Cantbelieveit888 · 23/04/2024 21:07

It’s like saying I want the ground to swallow me up. Obviously she didn’t really mean… she wanted to die. It came out wrong, she apologised…… move on

thank you. i wish she could see this as a mistake

OP posts:
INeedAnotherName · 23/04/2024 21:08

"i messed up again, didn't i? i want to die."
I'd have dumped you on the spot for that manipulative little piece of bullshit. First you acknowledge you messed up, then you play the victim so that she can't so much as say 'yes you did'. Manipulative.
Totally agree with @WhereYouLeftIt

i want to meet up and explain face to face. she had recently lost somebody but i did not say it to trigger anything (i honestly would never do that)
Oh OP, seriously? You knew she had lost someone and you STILL had to say what you did? You need counselling as that is a sick thing to say.

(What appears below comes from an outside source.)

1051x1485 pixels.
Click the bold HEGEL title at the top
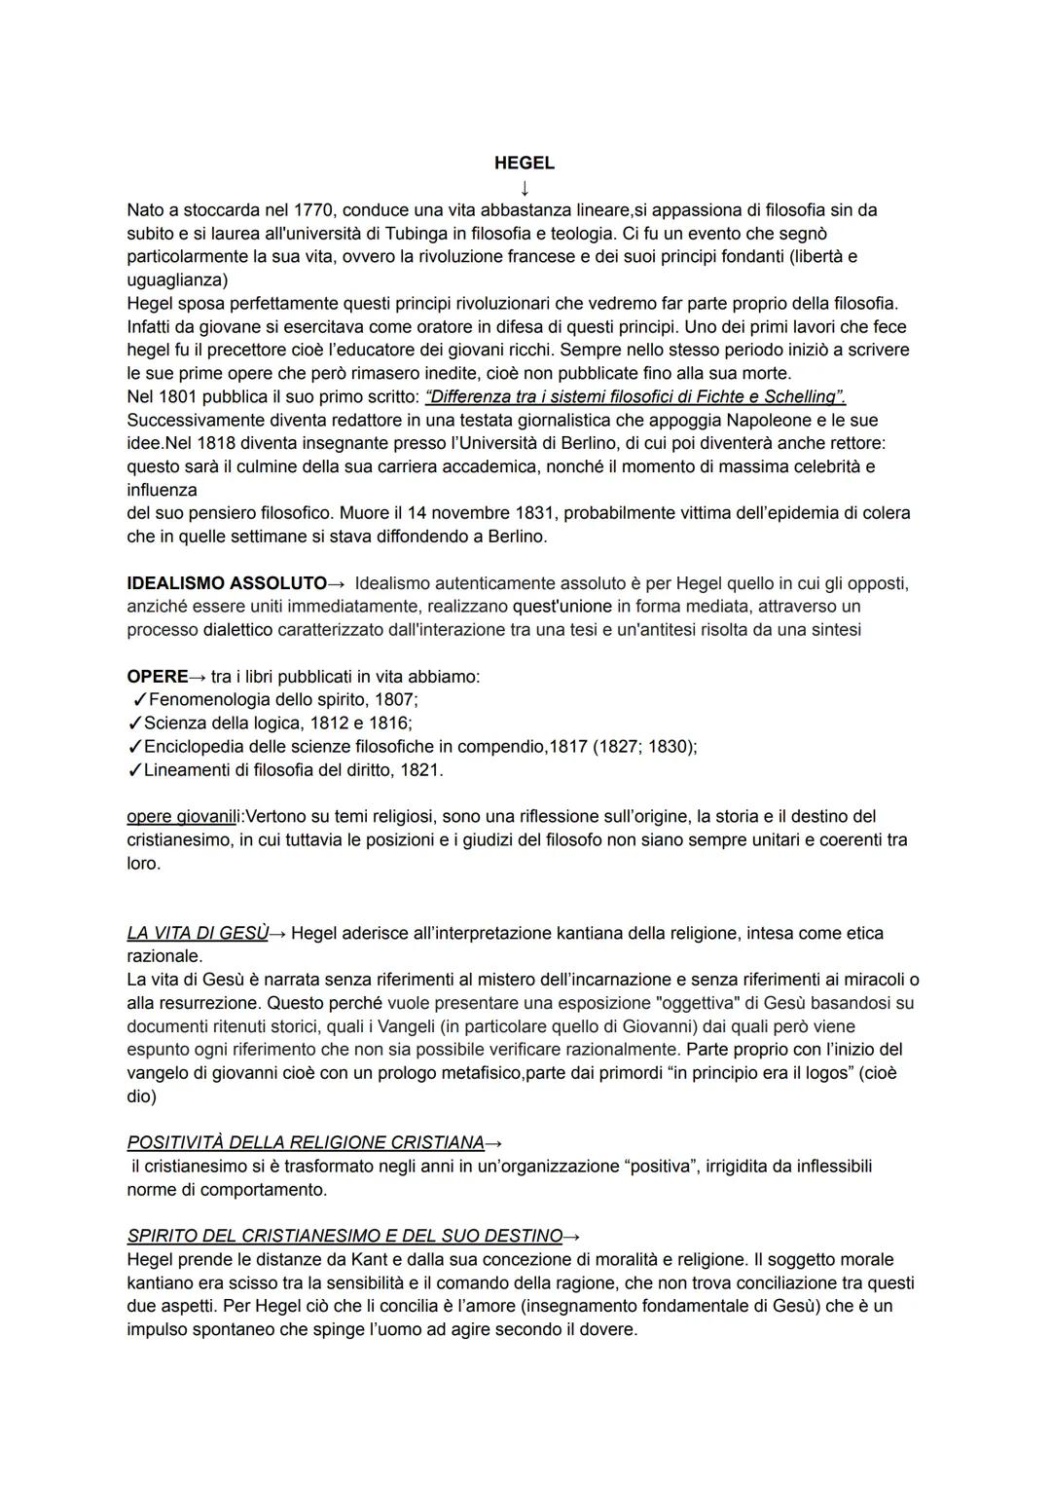(x=524, y=163)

Packingcubesqueen · 23/04/2024 21:10

Maybe let this one go and work on yourself. Why was your reaction to an argument to use such awful manipulation? I think you should see a therapist and look at your emotional response to criticism/rejection or whatever happened.

Cantbelieveit888 · 23/04/2024 21:12

SullyW · 23/04/2024 21:08

thank you. i wish she could see this as a mistake

I think now just leave it, obviously apologise which I think you have done and let her come round. If she doesn’t just move on and a lesson learnt for future responses.

HighHedges · 23/04/2024 21:15

Imho it wasn't a bad thing to say and I don't know why she would take such offence. It was a heated conversation between two people who were close, not a public address, it's ok to say things that don't make sense or, are impulsive and we regret... without being given the silent treatment. There's sensitive and over-sensitive.

SullyW · 23/04/2024 21:16

HighHedges · 23/04/2024 21:15

Imho it wasn't a bad thing to say and I don't know why she would take such offence. It was a heated conversation between two people who were close, not a public address, it's ok to say things that don't make sense or, are impulsive and we regret... without being given the silent treatment. There's sensitive and over-sensitive.

thank you. i was starting to think i was going crazy

OP posts:
LambertndButler · 23/04/2024 21:16

This reply has been deleted

This has been deleted by MNHQ for breaking our Talk Guidelines.

Firefly1987 · 23/04/2024 21:17

So on the one hand we're supposed to talk about our feelings and mental health, on the other it's considered manipulative? Who gets to decide if it's manipulative or not?

Chirawehaha · 23/04/2024 21:18

SullyW · 23/04/2024 21:16

thank you. i was starting to think i was going crazy

The majority of people, including your ex, do not agree with this. Thanking the minority who agree with you, like that somehow means you’re vindicated, is an interesting approach.

StaunchMomma · 23/04/2024 21:19

She was right to hang up on you. What you said was incredibly manipulative and nobody should put up with that from a partner.

She has the right to decide not to want to be with you any more. Please accept that.